DfID: "A juggernaut out of control"

Shocking news in The Times  (£) this morning, as it is revealed that Britain is paying professional aid staff up to £1,000 a day as part of a “spending frenzy” to meet the Government’s 0.7 per cent of GDP spending target.

Far from supporting those most in need, spending on consultants has doubled in the past four years to £1.4 billion – more than 10 per cent of the overall aid budget. The Times investigation found that hundreds of “team leaders” on aid projects earn at least £120,000 a year when accommodation and expenses are taken into account.

Consultants are said to offer “blue skies thinking” about how to deliver aid on the ground, but even those in the industry have expressed significant scepticism about their role – one recent blog suggested that “most consultants are rubbish. The majority simply don’t add much value.”

The Times also reveals that Britain gives more than half of its £12 billion aid budget to international agencies – thus ceding control of how the money is spent.

We do not have space or time to delve into the morality or otherwise of foreign aid.

But it is becoming increasingly apparent, as we predicted, that the arbitrary target to spend 0.7 per cent of GDP on foreign aid has led to all sorts of (presumably) unintended consequences.

The National Audit Office has already delivered its verdict. At the end of 2013, a rush to spend money to hit the target resulted in the Department for International Development (DfID) had to find £1 billion-worth of projects in just two months.

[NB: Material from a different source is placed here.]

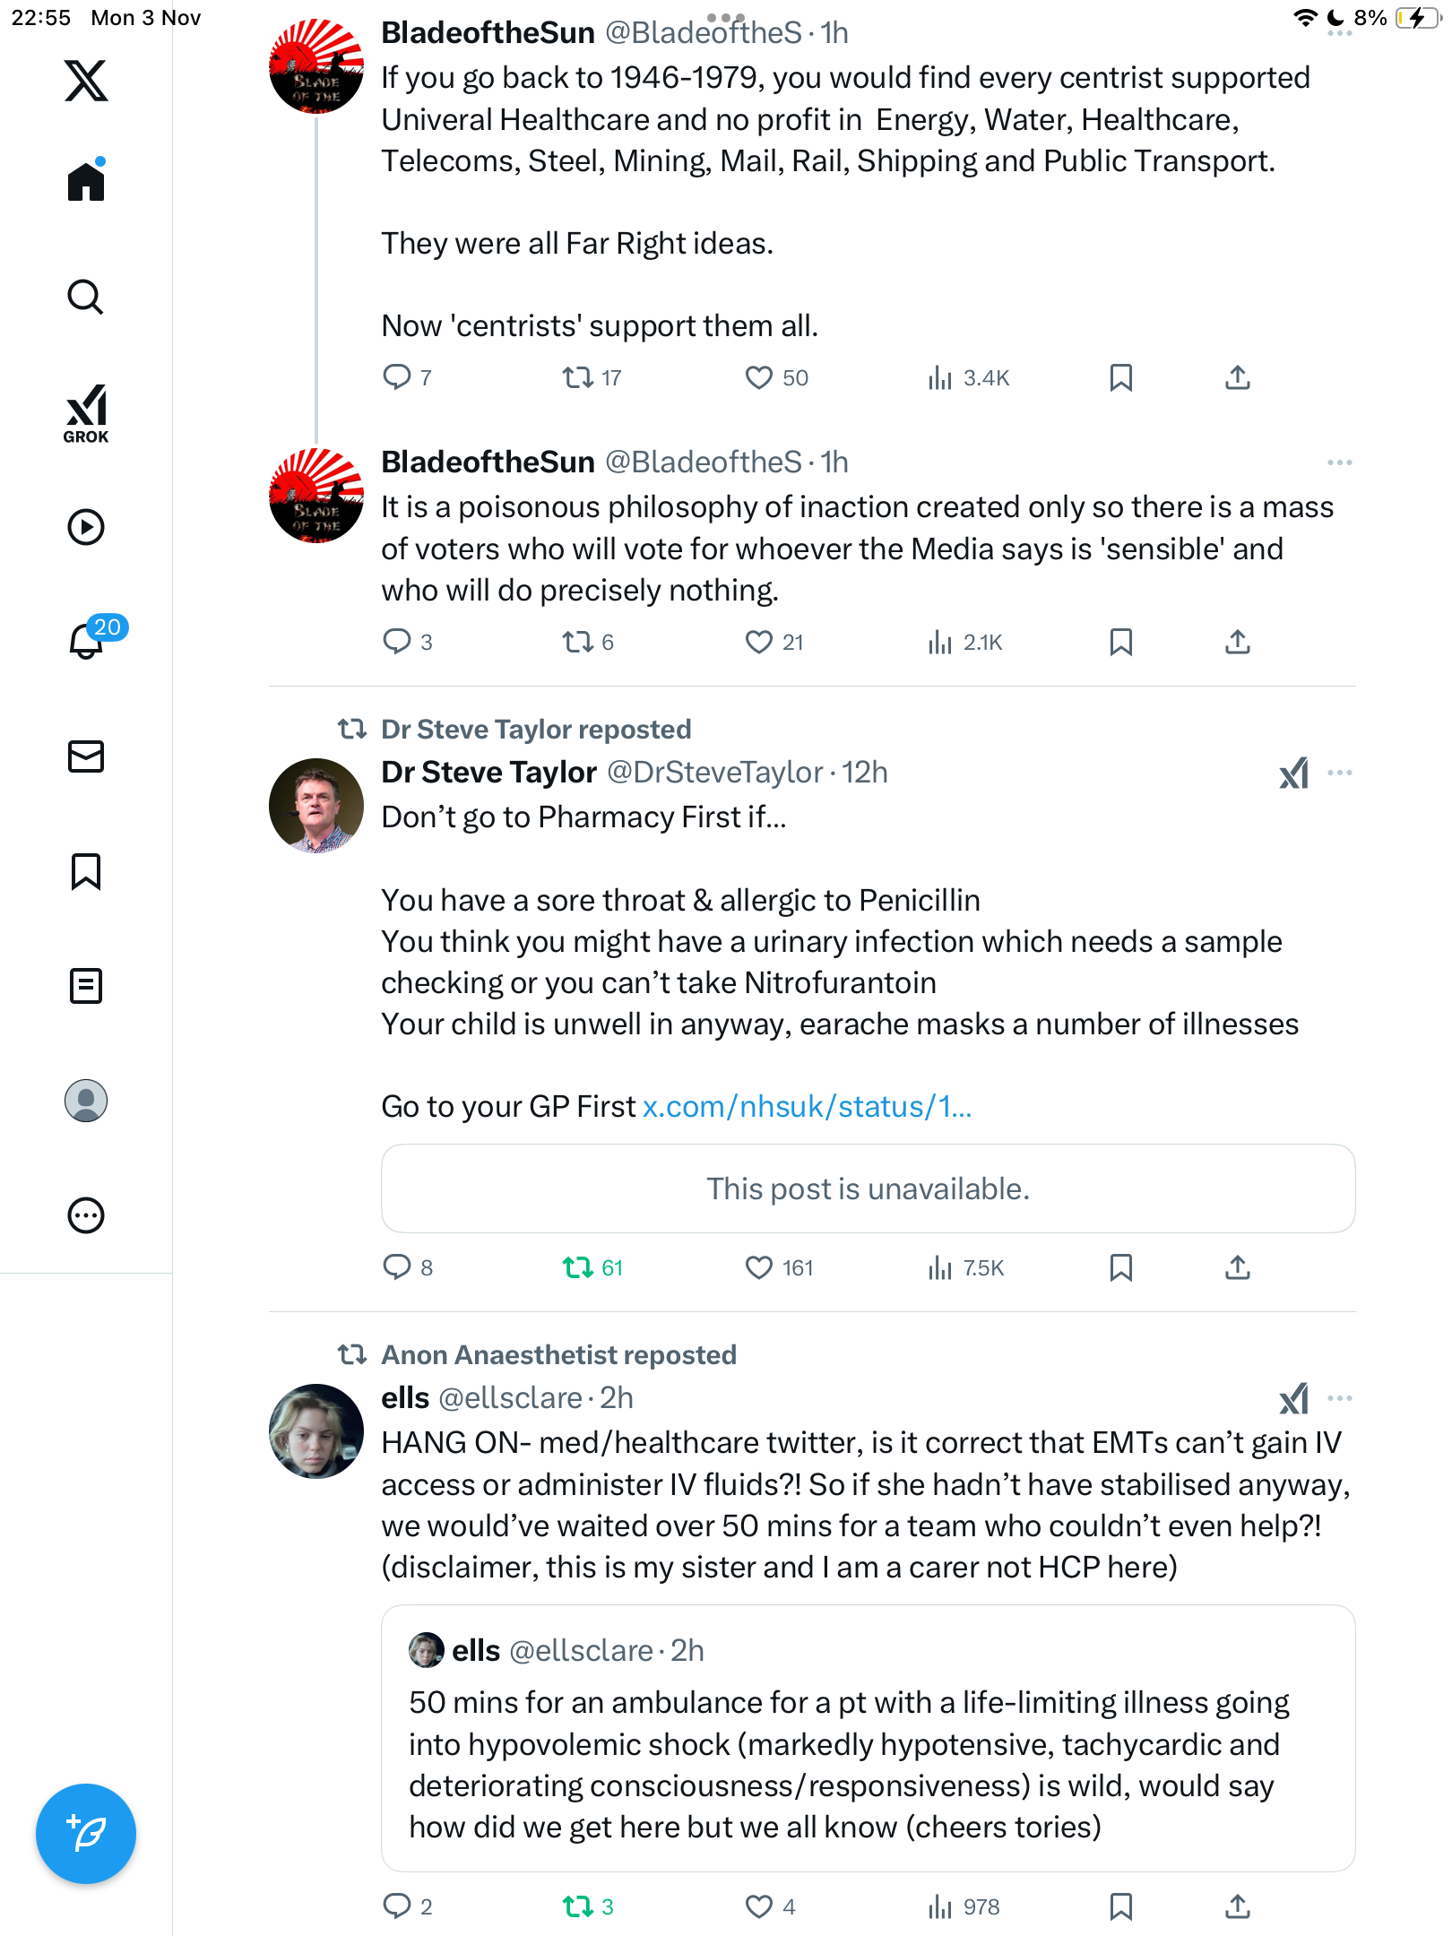The height and width of the screenshot is (1936, 1452).
Task: Compose a new post
Action: click(86, 1833)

Unsurprisingly, this didn’t produce the most efficient spending.

Too often in the public sector, success is measured by inputs rather than outputs. Spending money in and of itself is inherently a good thing, regardless of whether it actually delivers results on the ground. That is nowhere more true than in foreign aid.

And don’t just take our word for it. Gordon Bridger, a former aid official, describes DfID as a “juggernaut out of control.” Garth Glentworth, another who has spent a career administering aid, says that “DfID’s obese budget means it has to get the money out of the door as quickly as possible.”

There is nothing intrinsically wrong with foreign aid. There are sound arguments for effective spending abroad, both morally and on a practical basis. But giving a Government department a minimum spend, ringfencing the budget and measuring efficacy only by how much is spent, is policy lunacy. Taxpayers deserve better.